(Do this):
Copy out the lines of the listing below word for word, from the line that contains "Open the font name dropdown showing Edwardian" to the line that contains "pos(499,24)", both included.

(Provided information):
□ □ □ □ □

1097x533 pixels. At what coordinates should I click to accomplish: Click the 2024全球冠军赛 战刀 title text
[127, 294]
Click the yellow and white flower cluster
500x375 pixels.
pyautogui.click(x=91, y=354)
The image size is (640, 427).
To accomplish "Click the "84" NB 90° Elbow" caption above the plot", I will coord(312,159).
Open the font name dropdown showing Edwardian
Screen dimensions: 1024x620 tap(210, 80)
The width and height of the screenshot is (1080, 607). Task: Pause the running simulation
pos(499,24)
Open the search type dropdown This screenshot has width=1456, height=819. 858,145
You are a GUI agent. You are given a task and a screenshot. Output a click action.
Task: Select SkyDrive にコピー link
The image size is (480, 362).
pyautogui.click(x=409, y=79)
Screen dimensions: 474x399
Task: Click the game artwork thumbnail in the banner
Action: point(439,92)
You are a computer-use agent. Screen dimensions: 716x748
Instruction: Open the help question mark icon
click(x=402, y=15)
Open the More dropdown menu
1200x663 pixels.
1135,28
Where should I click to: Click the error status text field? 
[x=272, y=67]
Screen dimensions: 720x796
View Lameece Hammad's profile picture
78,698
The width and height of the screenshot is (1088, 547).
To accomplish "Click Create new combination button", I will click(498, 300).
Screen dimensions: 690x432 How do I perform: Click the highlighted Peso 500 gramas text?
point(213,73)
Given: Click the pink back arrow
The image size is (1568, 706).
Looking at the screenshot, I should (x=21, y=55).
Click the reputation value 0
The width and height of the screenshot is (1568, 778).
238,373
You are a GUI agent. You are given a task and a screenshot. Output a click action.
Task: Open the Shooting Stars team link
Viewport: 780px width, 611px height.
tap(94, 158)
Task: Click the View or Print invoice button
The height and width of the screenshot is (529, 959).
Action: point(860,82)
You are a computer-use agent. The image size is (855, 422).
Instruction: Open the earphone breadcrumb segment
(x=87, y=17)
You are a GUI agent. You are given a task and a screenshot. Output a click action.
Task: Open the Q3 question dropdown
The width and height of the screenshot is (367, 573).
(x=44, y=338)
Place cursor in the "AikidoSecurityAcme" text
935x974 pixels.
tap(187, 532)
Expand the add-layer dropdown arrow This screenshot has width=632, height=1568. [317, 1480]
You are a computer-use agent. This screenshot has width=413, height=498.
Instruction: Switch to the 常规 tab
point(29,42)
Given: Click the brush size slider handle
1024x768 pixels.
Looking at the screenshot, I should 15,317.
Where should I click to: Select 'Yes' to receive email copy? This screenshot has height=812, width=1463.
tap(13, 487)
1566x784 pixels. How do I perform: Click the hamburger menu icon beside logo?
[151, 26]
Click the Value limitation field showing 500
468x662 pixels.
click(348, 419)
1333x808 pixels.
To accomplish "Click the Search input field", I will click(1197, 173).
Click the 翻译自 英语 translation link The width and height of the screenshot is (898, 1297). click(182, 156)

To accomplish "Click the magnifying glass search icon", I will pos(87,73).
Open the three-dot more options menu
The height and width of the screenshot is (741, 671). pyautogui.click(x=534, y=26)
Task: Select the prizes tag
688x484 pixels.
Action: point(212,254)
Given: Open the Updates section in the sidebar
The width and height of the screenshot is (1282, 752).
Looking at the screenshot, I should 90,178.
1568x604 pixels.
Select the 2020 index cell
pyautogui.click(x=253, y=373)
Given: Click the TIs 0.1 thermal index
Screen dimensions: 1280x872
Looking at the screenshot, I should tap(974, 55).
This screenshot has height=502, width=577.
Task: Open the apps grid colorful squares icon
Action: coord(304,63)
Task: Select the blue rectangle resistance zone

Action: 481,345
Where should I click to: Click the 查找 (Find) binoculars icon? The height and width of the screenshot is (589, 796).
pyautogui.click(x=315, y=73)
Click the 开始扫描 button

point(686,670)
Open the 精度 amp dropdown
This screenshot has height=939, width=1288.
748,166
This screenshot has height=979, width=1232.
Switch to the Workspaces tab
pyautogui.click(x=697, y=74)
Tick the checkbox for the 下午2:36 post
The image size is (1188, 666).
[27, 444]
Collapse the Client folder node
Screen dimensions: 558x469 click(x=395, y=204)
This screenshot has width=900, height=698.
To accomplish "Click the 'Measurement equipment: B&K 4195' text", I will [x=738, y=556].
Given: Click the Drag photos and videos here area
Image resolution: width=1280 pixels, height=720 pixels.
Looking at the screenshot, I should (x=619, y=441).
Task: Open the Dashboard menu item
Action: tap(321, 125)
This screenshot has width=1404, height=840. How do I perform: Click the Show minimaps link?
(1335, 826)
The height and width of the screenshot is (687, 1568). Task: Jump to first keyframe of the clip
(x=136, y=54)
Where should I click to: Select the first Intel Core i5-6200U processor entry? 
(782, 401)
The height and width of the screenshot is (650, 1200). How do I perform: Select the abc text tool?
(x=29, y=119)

□ □ □ □ □

(Answer to the exercise):
Open the font name dropdown showing Edwardian
Screen dimensions: 1024x620 tap(210, 80)
The width and height of the screenshot is (1080, 607). Task: Pause the running simulation
pos(499,24)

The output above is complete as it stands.